Trzecie pudełko to mój ulubiony
model z nowości do tej frakcji, czyli Drycha
Hamadreth. Ma nawet ‘dreth’ w nazwie i słusznie, bo to jest po prostu
drewniany drednot aka Drewnot. Figurka wygląda absolutnie fantastycznie,
przynajmniej na tej jednej fotce, a przecież na wypraskach na pewno pojawi się
więcej komponentów, by ją zbudować w różne warianty. Agresywna poza, doskonałe
detale, świetny pomysł na umieszczenia ducha w korpusie tak, by drewniany
konstrukt wyglądał jak egzoszkielet czy nawet pancerz. Co jednak naprawdę mi
się spodobało to plastry miodu tam, gdzie normalnie mielibyśmy płaskie
powierzchnie, i fantastyczne łapska –pokryte hubą i innymi grzybiastymi
naroślami naprawdę daje świetne wrażenie chodzącego próchna i aż czuję zapach
leśnej ściółki patrząc na samo zdjęcie tego modelu. Drewnot będzie najpewniej
moim pierwszym nabytym modelem do Age of
Sigmar – nadal nie jestem przekonany, czy chce mi się grać i babrać w ten system, ale model mi się
po prostu zbyt spodobał, bym go nie miał na swojej półce. Mam tylko nadzieję,
że postawa i łapy będą w jakiś sposób modyfikowalne w pozie, bo gdybym rzeczywiście
zabierał się za zbieranie armii, to nie życzyłbym sobie 2-3 klonów stojących w
tej samej pozie…
No i na sam koniec zostawiłem
sobie naszą Boginię i jej żuczka, czyli Alarielle
the Everqueen on Warbeetle. Figurka oczywiście jest ogromna – mówimy tutaj
rozmiarami a la Nagash czy Archaon. Sama Alarielle przecież tylko wygląda po
ludzku, bo człowiekiem w żadnej miarze nie jest, więc jej rozmiar mi nie
dokucza i nie przeszkadza. Bardzo podobają mi się skrzydła! Drewno i liście
zamiast piór? Świetnie to wygląda. Detale na tak dużej figurce nie będą
zaskakiwać swoim bogactwem – w końcu rzeźbiarz miał miejsce, by poszaleć. Co
mnie odrobinkę w niej mierzi to to, że poza, broń i jej radosny hełmofon nadają
jej kształt i wygląd… Plastikowych modeli seksownych kobietek dla Otaku. Nie
jest to stylistyka o którą walczyłem! Za do żuczek, cóż, wystarczy rzut okiem
na dowolny zakątek internetów – wszyscy kochają żuczka. Jest wielki, jest
rogaty, ma świetną mordę, jest porośnięty grzybkiem, mchem i innymi drobnymi
krzaczkami no i przede wszystkim jest gargantuiczny. Nawet demoniczny książę
poczuje, kiedy róg wielkości przeciętnego tarana przebije go na wylot. Żuczek
już teraz jest na ustach konwerterów figurkowego półświatka, bo pasuje do wielu
różnych armii, frakcji a nawet systemów. I choć figurka tania nie będzie (*130
baksów*) to jednak dostajemy tonę plastiku i dwie duże miniaturki w zestawie.
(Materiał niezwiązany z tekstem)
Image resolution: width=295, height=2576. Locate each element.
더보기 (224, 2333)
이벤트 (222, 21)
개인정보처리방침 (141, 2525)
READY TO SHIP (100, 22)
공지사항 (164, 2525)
Czy warto? Z mojej strony poczekam jeszcze by zobaczyć jak to to walczy na
stole, ale jestem wstępnie zainteresowany.
In summus, Sylvaneth mnie
pozytywnie zaskoczył. Nowe wzornictwo, nowa ścieżka dla wydawcy, pełnosprawna
armia, która już prezentuje obrany kierunek firmy. Jakby tego było mało, figurki
są po prostu ładne i co ciekawe, są na tyle unikalne, że buszując po innych
znanych mi systemach ciężko było mi znaleźć alternatywną frakcję drzewołaków. Age of Sigmar stara się od początku, by
zawarte w nim frakcje były nową jakością, nieporównywalną do niczego innego.
Jak na razie idzie im to całkiem dobrze. Nie pozostaje nic innego jak wstrzymać
portfel przed zakupami aż do wydania General’s
Handbook by zobaczyć, czy będzie się w ten system dało grać inaczej, niż na
totalnym luzie przy piwku bez żadnych ram zasad. Pozostaje przy nadziei, że tak…
Ale to się okaże z czasem.
Wziął bym wszystkie poza Alarielle. Nie umiem przyzwyczaić się do dużych modeli od GW - co nie oznacza, że sama figurka wygląda źle. Zaś pancerzak jest świetny - muszę zerknąć - może ktoś będzie sprzedawał samego rumaka.
OdpowiedzUsuńCiekawi mnie jak można będzie bardziej "świecącą" skórę dodać dla revenantów.
No nijak nie mój gust ten AoS, ale pomysły GW tutaj faktycznie ma imponujące. Kto by wpadł na pomysł zrobienia Drewnota czy drzelfów? Genialne w swym szaleństwie.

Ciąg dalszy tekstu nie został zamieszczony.